司法試験(&予備試験)についての雑感を残すためのブログです。平成30年予備試験と令和元年司法試験を受験しての雑感を残しています。

令和元年司法試験論文式試験の雑感(その3)【民法】

 さて民事系科目のトップバッターは民法です。設問1はそれなりに出来たと思ったのですが、設問2と設問3は自分の答案が正解筋なのかどうか書きながら今一つ自信が持てませんでした。民事系科目は3つあわせて199.77点でしたが、おそらく65点程度の得点が付いているものと思われます。

 

1.答案に書いたこと

 設問1については、問題文を見て「ああ、これは『事例から民法を考える』にもあった請負契約目的物の所有権の帰属についての話だな。その後民法717条1項に当てはめればいいのだな」とすぐに方針が立ちました。まずは「物権法の世界の理屈でいくと材料を提供した人に所有権が帰属すると考えるべきであるから材料提供者に所有権が帰属するのが原則→本件では請負人に帰属すると考えるのが原則。しかし、請負契約の定めにより注文者が代金の大部分を既に支払っているのであれば契約法により当該原則は修正され、注文者に所有権が帰属する旨の特約があるものと考えるべきである→本件では代金総額の8割を支払っているのだから注文者に所有権が原始的に帰属している」旨を書きました。そのうえで、「設置」の「瑕疵」があるかについて「瑕疵」の意義を「工作物が通常有すべき安全性を備えていないこと」と解して本件では瑕疵がある旨を認定し、損害の発生、因果関係も認められることを簡潔に認定しました。また、但し書きの「必要な注意をした」といえるかについても当てはめをしたのですが、この点については何を書いたか正確には覚えていません(当該建築資材は多くの新築建物に使われていて、しかもたまたま強度不足だったいうアンラッキーな事態なので占有者に帰責するのは酷だともいえるが、かといって所有者に帰責するのも筋が違うので、そうするとやはり必要な材料を自ら調達した占有者(請負人)は必要な注意をしたとはいえず占有者に帰責すべきで、所有者は責任を負わない、占有者は本件資材の製造業者に求償することで対応すべき、というようなことをゴチャゴチャと書いた覚えがあります)。
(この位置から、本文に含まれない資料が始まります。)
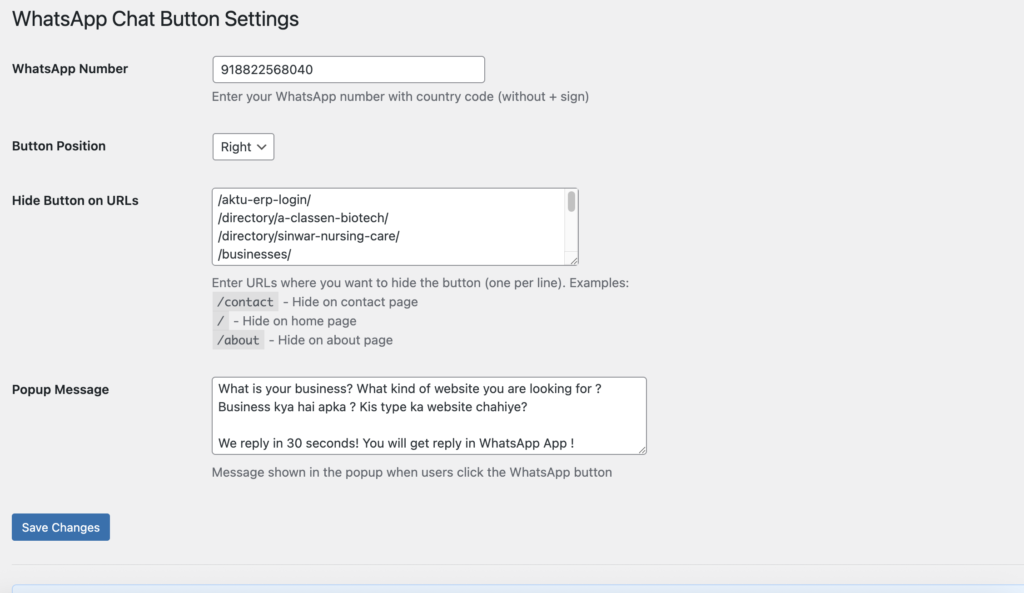Click the Popup Message label
The height and width of the screenshot is (593, 1024).
click(60, 389)
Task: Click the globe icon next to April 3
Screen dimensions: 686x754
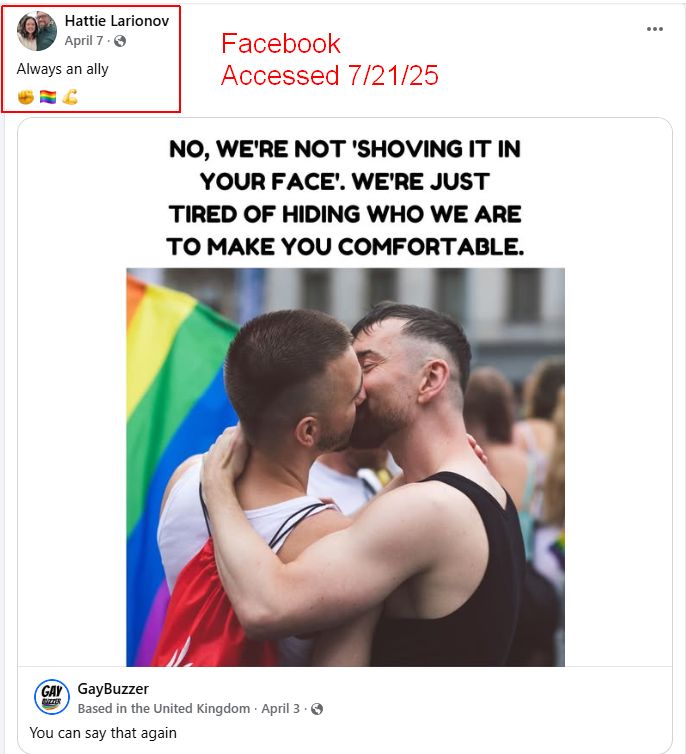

 設問2については、一目で難しいなと思いましたが、基礎的な理解を示すことが重要だと思い、つらつらと思考過程を書きました。まず㋐を根拠づけるためには、賃貸人の地位の移転について論ずる必要があるため、契約上の地位の移転についての原則論(両当事者の合意が無いと移転しない)を述べたうえで、賃貸借契約については賃貸人の地位の移転を認めた方が賃借人にとっても有利であることから、建物所有権の移転+登記の移転により賃貸人の地位が移転し第三者にも対抗できる旨記載しました。そして、(このへんは自信無かったのですが)Fが譲り受けた将来債権はあくまでDが本件建物の所有者である限りにおいて発生すると考えるべきものであり、建物所有権がDからHに移転した以上は売買目的物である賃料債権が不発生になったものと考えるべきであるからEが当然に賃料の支払を受けることが出来るというようなことを書きました。

 次に㋑を根拠づけるためには将来債権譲渡の有効性について論ずる必要があるため、債権の特定性があって公序良俗に反するような事情も無いことから有効である旨簡潔に書き、そのうえで第三者対抗要件を備えていることにも触れました。そして、㋐の主張とは反対に、将来債権譲渡契約においては契約時点において将来債権の帰属が債権譲受人に移転していると考えるべきであり、しかもこれは第三者対抗要件を備えているのであるから、後から建物所有権を譲り受けた譲受人は自己への賃料債権の帰属を対抗できない。したがって、Fが賃料の支払を受けることができる、というようなことを書きました。

 最後にいずれの見解が正当であるかについてですが、ここは私見を書くべきところですので、㋐と㋑の主張を前提に裁判官の立場になったつもりで論じましたが、正直何を書いたかあまり覚えていません(議論が噛み合っているのか自信もなかったです)。信義則を用いた議論を展開した記憶はあるのですが……

 設問3については、前半部分でD,G,Hの間の契約が「第三者のためにする契約」であることを延々認定したうえで、最終的に錯誤の話を論じました。錯誤については「①動機の錯誤も「錯誤」に含まれるか②動機が表示されて法律行為の内容になったといえるか③表意者に重過失がないといえるか」について淡々と当てはめました。前半部分は書いている最中は自信をもって書いていたのですが、出題の趣旨を見る限り「第三者のためにする契約」であることを認定する実益は無さそうですので、余事記載と扱われているのかなと思います。

 

2.本試験を受けて感じたこと

 民法については、事案を適切に把握して題意を読み取ることが難しいなと改めて感じました。設問2にしても設問3にしても登場人物がそれなりに多く、利益衡量を行う上で各当事者間の関係を問題文からすばやく把握・整理しなければならず、正直私も本試験の時間中には腰を落ち着けて考える余裕はなく、何が正解筋なのか自分の中で自信を持てませんでした。

 とはいえ、設問2にしても賃貸人の地位の移転についての議論や将来債権譲渡契約の有効性といった基本的な論点については、理解していることを示すために丁寧に書きました。また、設問3にしても、錯誤の処理の仕方について基礎的な理解があるということが伝わるように条文の文言に沿って丁寧に解釈し、一つ一つの要件を充足するかについて順次検討しました。

 本試験の厳しい時間の制約を考えると、例えば設問2のように㋐の立場、㋑の立場、私見と3つの立場から論ぜよと言われて、即座に議論の見通しを立てるのは難しいと考えられます(実際、私も書きながら考えるというような感じで、書く前に全体の見通し・構成は立てられませんでした。おそらく私の答案の私見も何を言っているのか怪しいと思います)。あくまで相対評価の試験の中で不合格にならないためには、どれだけ基礎的な理解を有しているかを採点者に丁寧に示すことが重要であると思われますので、民法においては、問題の所在を示したうえで一つ一つの要件を丁寧に検討するという姿勢で試験に臨むことが肝要であるといえるでしょう。そして、一つ一つの要件を漏らさず検討する、という意味では、要件事実的思考を身につけることが遠回りのようで近道であるように思います。